The first half of 2020 has been eventful for investors as unprecedented health, economic and financial crises were triggered by shocks in China in January and February, before combining to create a brutal selloff in March, which was the sharpest plunge in history and resulted in a liquidity crunch in almost every asset class. European small and mid-cap companies were impacted and dropped an additional 7% in March compared to European large caps indices as investors searched for liquidity.
The responses from Central Banks and governments in Asia, Europe or the Americas were also unprecedented and followed a similar thought process, if not coordinated. Nevertheless, it is hard to hope for a short-term return to “normal”. The recovery will be partial, in stages and the after-effects will be numerous. The longer the shock lasts, the greater the potential impact.

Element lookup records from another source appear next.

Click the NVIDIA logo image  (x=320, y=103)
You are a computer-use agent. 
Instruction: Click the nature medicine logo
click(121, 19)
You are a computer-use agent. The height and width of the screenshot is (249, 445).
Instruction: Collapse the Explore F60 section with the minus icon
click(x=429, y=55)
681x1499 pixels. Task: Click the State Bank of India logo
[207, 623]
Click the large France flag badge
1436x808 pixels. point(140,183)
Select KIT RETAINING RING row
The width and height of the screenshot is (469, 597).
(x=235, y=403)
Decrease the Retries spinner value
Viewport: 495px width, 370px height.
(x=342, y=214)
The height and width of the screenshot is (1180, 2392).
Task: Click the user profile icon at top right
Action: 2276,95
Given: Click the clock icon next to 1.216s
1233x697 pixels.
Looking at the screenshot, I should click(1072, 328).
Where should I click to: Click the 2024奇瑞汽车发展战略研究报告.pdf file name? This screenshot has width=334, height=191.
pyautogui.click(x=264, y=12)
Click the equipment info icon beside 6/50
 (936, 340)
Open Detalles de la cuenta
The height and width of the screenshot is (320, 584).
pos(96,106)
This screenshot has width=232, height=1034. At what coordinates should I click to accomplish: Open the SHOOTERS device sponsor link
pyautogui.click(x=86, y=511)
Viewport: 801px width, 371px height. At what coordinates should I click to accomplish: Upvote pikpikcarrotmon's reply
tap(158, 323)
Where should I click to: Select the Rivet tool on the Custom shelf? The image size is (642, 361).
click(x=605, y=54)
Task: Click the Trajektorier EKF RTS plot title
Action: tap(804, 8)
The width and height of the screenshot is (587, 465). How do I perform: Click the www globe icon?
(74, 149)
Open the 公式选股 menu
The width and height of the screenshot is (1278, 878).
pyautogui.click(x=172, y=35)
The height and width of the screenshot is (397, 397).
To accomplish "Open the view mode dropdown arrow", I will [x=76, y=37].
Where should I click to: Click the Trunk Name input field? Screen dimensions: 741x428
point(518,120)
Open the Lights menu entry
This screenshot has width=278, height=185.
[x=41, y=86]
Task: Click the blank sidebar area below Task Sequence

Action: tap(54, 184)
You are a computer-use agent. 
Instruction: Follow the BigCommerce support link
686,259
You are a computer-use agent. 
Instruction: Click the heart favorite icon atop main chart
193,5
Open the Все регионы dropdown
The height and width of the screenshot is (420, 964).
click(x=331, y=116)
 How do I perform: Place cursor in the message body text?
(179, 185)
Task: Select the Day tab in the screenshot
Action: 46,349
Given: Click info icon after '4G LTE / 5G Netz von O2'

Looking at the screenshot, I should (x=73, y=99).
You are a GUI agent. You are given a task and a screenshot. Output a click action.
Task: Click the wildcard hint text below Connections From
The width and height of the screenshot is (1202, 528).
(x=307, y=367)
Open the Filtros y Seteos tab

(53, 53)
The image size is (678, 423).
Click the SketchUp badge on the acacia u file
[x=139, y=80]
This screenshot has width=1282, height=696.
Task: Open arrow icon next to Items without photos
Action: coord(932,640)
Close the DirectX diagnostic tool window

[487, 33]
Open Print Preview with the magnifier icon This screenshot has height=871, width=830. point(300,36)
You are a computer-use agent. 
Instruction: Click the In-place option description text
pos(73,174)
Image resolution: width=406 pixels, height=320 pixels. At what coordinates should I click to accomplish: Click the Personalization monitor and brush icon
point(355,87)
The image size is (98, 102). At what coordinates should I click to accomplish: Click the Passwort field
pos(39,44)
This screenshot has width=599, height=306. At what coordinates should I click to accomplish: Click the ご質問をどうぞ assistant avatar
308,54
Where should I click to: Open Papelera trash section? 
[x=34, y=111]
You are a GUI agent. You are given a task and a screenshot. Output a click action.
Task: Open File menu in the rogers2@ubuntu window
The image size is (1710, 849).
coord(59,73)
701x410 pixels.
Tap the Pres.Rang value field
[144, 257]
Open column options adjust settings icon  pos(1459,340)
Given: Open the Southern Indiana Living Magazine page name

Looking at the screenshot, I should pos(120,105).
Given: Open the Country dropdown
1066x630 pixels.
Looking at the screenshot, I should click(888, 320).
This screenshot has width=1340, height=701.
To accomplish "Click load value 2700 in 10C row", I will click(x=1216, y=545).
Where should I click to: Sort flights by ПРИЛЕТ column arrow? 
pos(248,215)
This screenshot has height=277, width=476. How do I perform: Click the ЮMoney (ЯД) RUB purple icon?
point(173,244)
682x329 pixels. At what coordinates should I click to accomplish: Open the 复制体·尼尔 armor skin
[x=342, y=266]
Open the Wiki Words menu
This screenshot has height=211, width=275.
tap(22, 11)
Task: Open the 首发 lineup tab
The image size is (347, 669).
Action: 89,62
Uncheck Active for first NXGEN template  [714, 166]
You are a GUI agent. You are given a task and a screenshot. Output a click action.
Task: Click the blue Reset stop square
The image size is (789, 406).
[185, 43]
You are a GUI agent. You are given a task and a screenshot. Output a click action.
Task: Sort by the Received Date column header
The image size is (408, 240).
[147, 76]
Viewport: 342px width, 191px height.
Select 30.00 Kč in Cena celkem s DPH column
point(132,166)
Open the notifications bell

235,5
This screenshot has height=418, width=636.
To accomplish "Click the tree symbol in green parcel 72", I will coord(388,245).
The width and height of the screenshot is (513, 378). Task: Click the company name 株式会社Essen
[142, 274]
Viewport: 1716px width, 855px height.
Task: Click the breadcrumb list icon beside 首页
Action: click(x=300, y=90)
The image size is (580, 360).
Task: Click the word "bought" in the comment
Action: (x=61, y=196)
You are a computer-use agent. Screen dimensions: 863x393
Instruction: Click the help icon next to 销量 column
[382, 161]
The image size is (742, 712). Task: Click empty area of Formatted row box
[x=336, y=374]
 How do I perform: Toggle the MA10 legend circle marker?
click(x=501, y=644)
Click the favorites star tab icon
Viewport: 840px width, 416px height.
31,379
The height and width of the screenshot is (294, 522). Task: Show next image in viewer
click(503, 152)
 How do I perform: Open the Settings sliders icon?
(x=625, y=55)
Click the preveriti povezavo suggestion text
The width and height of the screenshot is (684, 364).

Since March’s lows, European equities have rallied by as much as 35% by the end of the first half of the year in a gravity-defying move. The bounce, labelled as “the most hated rally in history” as some investors have remained stuck on the side-lines, saw the stock markets climbing in the midst of a devastating health and economic crisis. It was far from a straight-line recovery though, with draw downs and rallies, however investors have shown themselves to be eager to buy into the dips. The market has continually proved to be surprisingly resilient, even as earnings estimates and macro indicators tumbled, tensions between China and the U.S. resurfaced and the virus resurged in China and Europe.
One may argue that the stock market is not the economy. It is a tool for pricing in the future and, as such, has already discounted what is happening right now. Stock markets are also heavily influenced by the central banks’ massive stimulus around the world. The jury will remain out for some time regarding the effects of the significant money printing and uncertainty surrounding the viability of a large range of businesses, and will likely spur volatility for the months to come.
As we enter the second half of 2020 there is little room in the market if both future virus and macro data do not match investors’ expectations, but investors want to see the glass as half full, and there are reasons to support this view, notably the unprecedented stimulus response. In this uncertain environment, our responsibility is to deploy capital in a portfolio able to cope with all potential outcomes. As a fundamental investor we do consider the larger picture and take that into account, but company fundamentals have allowed the EI Sturdza Strategic European Smaller Companies Fund to successfully navigate this crisis, find profitable investment opportunities and significantly outperform the markets in H1 2020.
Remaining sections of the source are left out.